人は望んだ生き方が叶わず命を絶つ 人は望んだ生き方の為に命を賭ける (2/7ページ)

心に残る家族葬

文武両道に優れていた勇次郎は安政2(1855)年6月、江川に推挙され、普請役鉄砲方付手代となり、江戸幕府に仕えることになる。さらにそこの頃の日本は、度重なる外国軍艦の来航に直面し、海軍創設が急務となっていたことから、勇次郎は長崎に開設された海軍伝習所の第1期生として、最新の航海・測量・砲術など、海軍軍人としての全てを学ぶ好機を得た。しかも当時の勇次郎は「江川太郎左衛門組付鉄砲方手代」の立場のみならず、語学にも堪能であったため、「蘭書翻訳方」としての役目も果たしていたのだ。

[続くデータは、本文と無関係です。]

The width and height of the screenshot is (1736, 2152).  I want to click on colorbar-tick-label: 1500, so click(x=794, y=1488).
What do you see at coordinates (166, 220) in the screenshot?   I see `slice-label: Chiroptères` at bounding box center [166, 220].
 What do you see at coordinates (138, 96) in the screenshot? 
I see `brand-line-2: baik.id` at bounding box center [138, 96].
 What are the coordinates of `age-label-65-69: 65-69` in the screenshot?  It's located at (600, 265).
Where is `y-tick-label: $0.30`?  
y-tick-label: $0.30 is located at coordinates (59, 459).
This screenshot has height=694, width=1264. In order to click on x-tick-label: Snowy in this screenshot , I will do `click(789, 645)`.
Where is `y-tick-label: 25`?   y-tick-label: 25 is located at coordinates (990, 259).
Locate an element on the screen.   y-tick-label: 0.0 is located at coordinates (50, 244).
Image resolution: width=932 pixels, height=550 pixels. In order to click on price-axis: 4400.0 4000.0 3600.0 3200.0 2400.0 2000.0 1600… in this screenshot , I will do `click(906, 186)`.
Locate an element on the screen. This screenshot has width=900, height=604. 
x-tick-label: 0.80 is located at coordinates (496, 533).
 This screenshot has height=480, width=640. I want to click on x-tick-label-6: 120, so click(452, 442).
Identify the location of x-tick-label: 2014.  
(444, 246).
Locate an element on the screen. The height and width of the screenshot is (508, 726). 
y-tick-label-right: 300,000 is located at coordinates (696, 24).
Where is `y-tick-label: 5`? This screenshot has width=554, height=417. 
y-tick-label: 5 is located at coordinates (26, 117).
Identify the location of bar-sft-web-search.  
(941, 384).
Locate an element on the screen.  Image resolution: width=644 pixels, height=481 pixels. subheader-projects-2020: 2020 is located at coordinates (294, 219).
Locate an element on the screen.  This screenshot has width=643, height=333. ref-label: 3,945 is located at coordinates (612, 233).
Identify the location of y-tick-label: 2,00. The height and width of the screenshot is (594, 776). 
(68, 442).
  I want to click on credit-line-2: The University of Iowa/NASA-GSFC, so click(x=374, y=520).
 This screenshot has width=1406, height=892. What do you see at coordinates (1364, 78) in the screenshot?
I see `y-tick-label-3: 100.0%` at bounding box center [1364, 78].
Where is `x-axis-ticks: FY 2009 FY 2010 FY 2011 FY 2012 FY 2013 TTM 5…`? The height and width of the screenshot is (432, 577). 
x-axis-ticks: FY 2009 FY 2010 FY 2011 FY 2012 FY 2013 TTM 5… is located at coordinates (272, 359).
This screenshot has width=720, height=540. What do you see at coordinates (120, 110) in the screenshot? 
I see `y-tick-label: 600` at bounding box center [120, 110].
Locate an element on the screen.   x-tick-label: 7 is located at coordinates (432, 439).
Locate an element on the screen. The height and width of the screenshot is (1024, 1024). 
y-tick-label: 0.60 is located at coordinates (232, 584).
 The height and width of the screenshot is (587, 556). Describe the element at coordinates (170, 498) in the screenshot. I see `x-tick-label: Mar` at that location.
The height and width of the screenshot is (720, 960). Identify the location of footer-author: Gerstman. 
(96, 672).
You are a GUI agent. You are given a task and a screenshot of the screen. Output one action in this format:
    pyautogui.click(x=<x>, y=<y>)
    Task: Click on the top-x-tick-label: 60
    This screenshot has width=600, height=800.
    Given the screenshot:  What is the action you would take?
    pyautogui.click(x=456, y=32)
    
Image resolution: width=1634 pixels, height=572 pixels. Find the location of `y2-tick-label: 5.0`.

それから2年後、幕府は江戸・築地に軍艦操練所を設けた。そのことから、長崎海軍伝習所の第1期生の大半は、江戸に戻ることになった。そこで勇次郎は教授方として、若者たちの教育に当たっていた。

そんな中、安政5(1858)年6月に調印された日米修交条約批准のため、2年後の1月、外国奉行・新見豊前守正興を正使とした使節団が、アメリカに派遣されることとなった。その際、船の長さ49メートル、幅6メートル、3本マストで100馬力のオランダ製の船・咸臨丸(かんりんまる)は、使節一行が乗るアメリカ軍艦ポーハタン号の随伴船となった。その提督には、軍艦奉行・木村摂津守喜毅が、そして長崎海軍伝習所第1期生100余名の中から、勝麟太郎(勝海舟)と勇次郎を含む5人が選ばれ、品川港から船出した。

勇次郎は運用方兼砲術方として咸臨丸に乗り込んでいたのだが、行きの37日間のうち、晴天だったのはわずか5〜6日だった。ほとんどが悪天候続きで、ひどい時は1週間も暴風雨に見舞われた。後に勇次郎が提督・木村摂津守に贈った『咸臨丸難航図』そのままの、波に船が飲まれそうになり、船室は水びたし。帆は吹き破れ、半ば海に沈みかかっている状況だった。とはいえ無事に、船はサンフランシスコの港に到着できた。96名の日本人乗組員の大半は、疲労と船酔いで食もほとんど喉を通らず、同乗していたジョン・M・ブルック大尉を筆頭とする、熟練したアメリカ人水兵たち11名の助けがなかったら、乗組員もろとも、海の藻屑と消えていたはずだったと言われている。

現地滞在の53日間、そして帰りの45日間の詳細を、勇次郎は『航亜日記』に残している。